Thursday, February 23, 2017


Erev Shabbos Kodesh Parshas Mishpatim/Shekalim
Mevorchim Chodesh Adar/Erev Rosh Chodesh Adar
29 Shevat 5777/ February 24, 2017

Three of our children have had food allergies throughout their lives. The earliest indication of the allergies, was from eczema that developed on their skin during late infancy. Of course, it’s most challenging for the children who cannot eat what their siblings and peers are enjoying, but it’s also extremely hard as parents, to not be able to do anything about it. Every time we buy outside food, we have to be vigilant about the ingredients, including asking what other foods are made together with the food they are ordering.
Last Tuesday, I took our two daughters, Aviva (just Bas Mitzvah) and Chayala (six years old), to their allergist for a “food challenge”.
Briefly and oversimply explained, every few years someone with allergies will undergo a blood test to determine if his/her “number have gone down”. However, the blood test is not wholly conclusive. Therefore, even if there is an indication that the ‘numbers have dropped’, the next step must be an actual food challenge.

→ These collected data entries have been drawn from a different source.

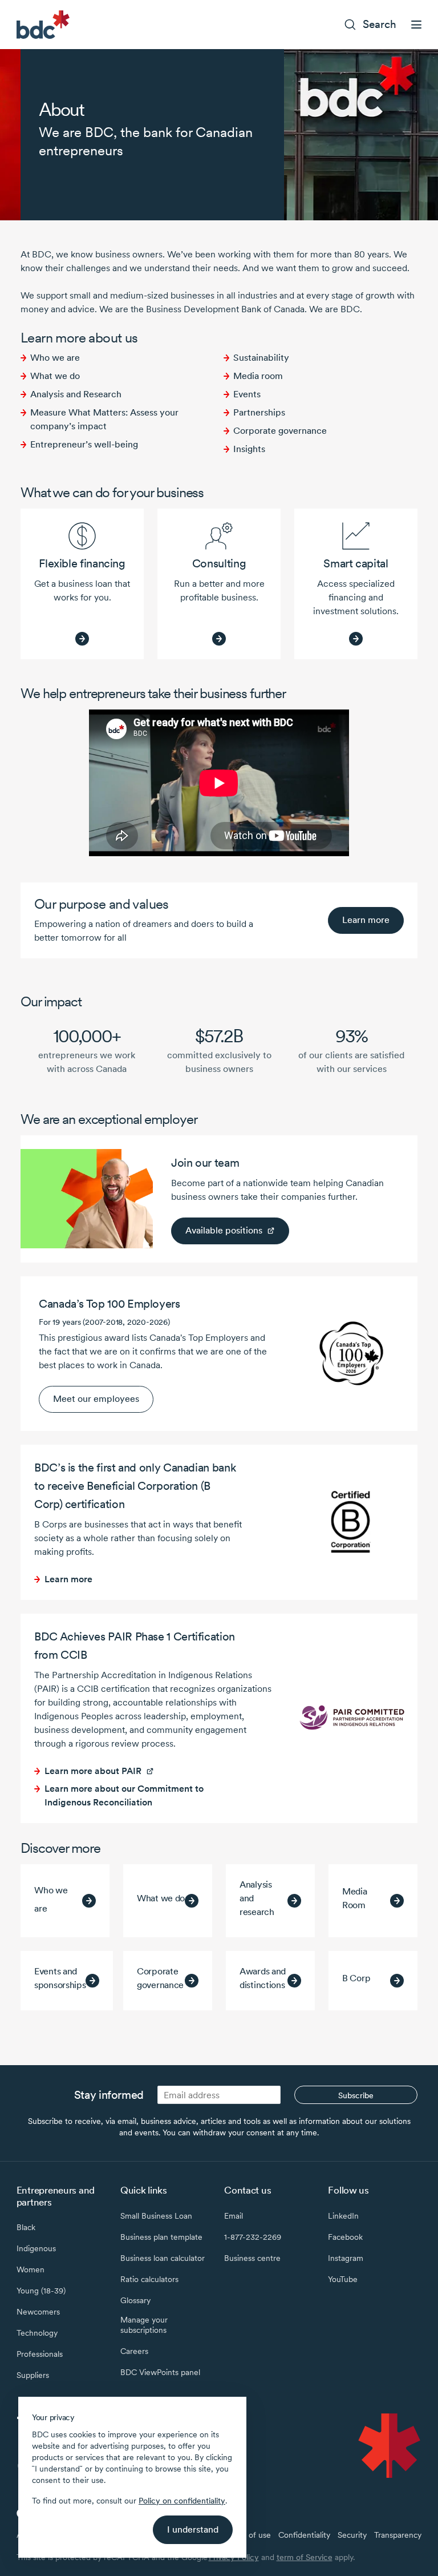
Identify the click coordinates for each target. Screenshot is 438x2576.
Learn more (366, 919)
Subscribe (356, 2095)
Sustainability (261, 357)
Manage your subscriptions (144, 2325)
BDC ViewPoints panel (160, 2372)
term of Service (304, 2557)
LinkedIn (343, 2215)
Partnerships (259, 412)
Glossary (135, 2300)
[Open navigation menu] (416, 24)
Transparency (397, 2534)
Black (26, 2227)
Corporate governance (280, 430)
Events (247, 394)
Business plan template (161, 2237)
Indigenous (36, 2248)
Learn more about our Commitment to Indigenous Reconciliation (124, 1795)
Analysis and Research (75, 394)
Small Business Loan (156, 2215)
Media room (258, 375)
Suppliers (33, 2375)
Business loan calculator (162, 2258)
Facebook (345, 2237)
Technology (37, 2332)
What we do (55, 375)
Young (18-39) (41, 2290)
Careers (134, 2351)
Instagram (345, 2258)
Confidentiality (304, 2534)
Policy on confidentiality (182, 2500)
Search (379, 24)
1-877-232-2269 (252, 2237)
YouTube (343, 2279)
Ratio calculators (149, 2279)
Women (30, 2269)
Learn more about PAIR (92, 1770)
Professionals (40, 2354)
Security (352, 2534)
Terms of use (248, 2534)
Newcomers (38, 2311)
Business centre (252, 2258)
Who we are (55, 357)
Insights (249, 449)
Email (233, 2215)
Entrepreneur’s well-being (84, 444)
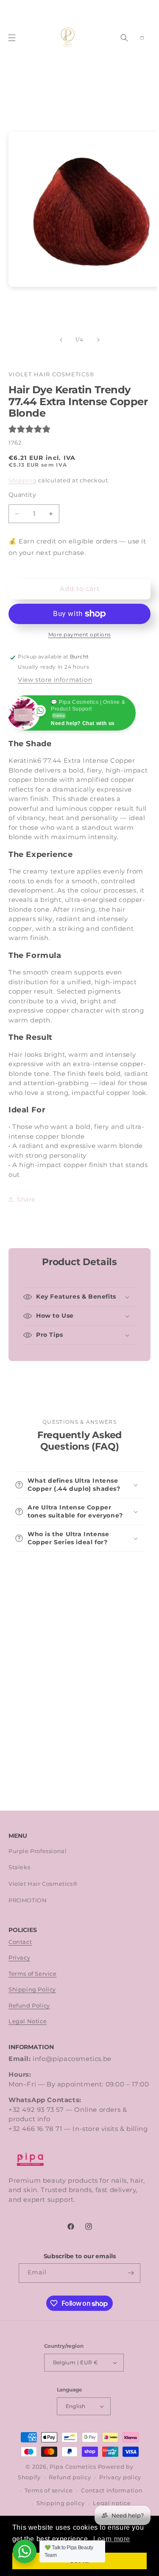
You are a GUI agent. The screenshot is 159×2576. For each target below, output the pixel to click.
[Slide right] (98, 339)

In the doctor’s office, the patient is given a very controlled amount of the food he is allergic to. Following that there is a waiting period to see how the patient tolerates the new food. After about twenty minutes of monitoring, the doctor or nurse will check the patient to ensure that there has not been any negative reaction, such as accelerated heart rate, or a rash, or hives. If all is well, a little more of the food is given to the patient, followed by another waiting period to ensure that there isn’t any negative reaction. After a few cycles of increased amounts of the food being administered, the patient waits a little over an hour. If there has still not been any reaction, the patient is deemed no longer allergic to that particular food.   
After a long morning of food challenges, by the grace of Hashem, we were exhilarated to be informed that both Aviva and Chayala had passed. Aviva is no longer allergic to dairy, and Chayala is no longer allergic to eggs.
When we arrived back in Monsey we went straight to a local pizza shop. For the first time in her life, Aviva enjoyed a slice of pizza, while Chayala finished the French Toast and omelet we had brought along.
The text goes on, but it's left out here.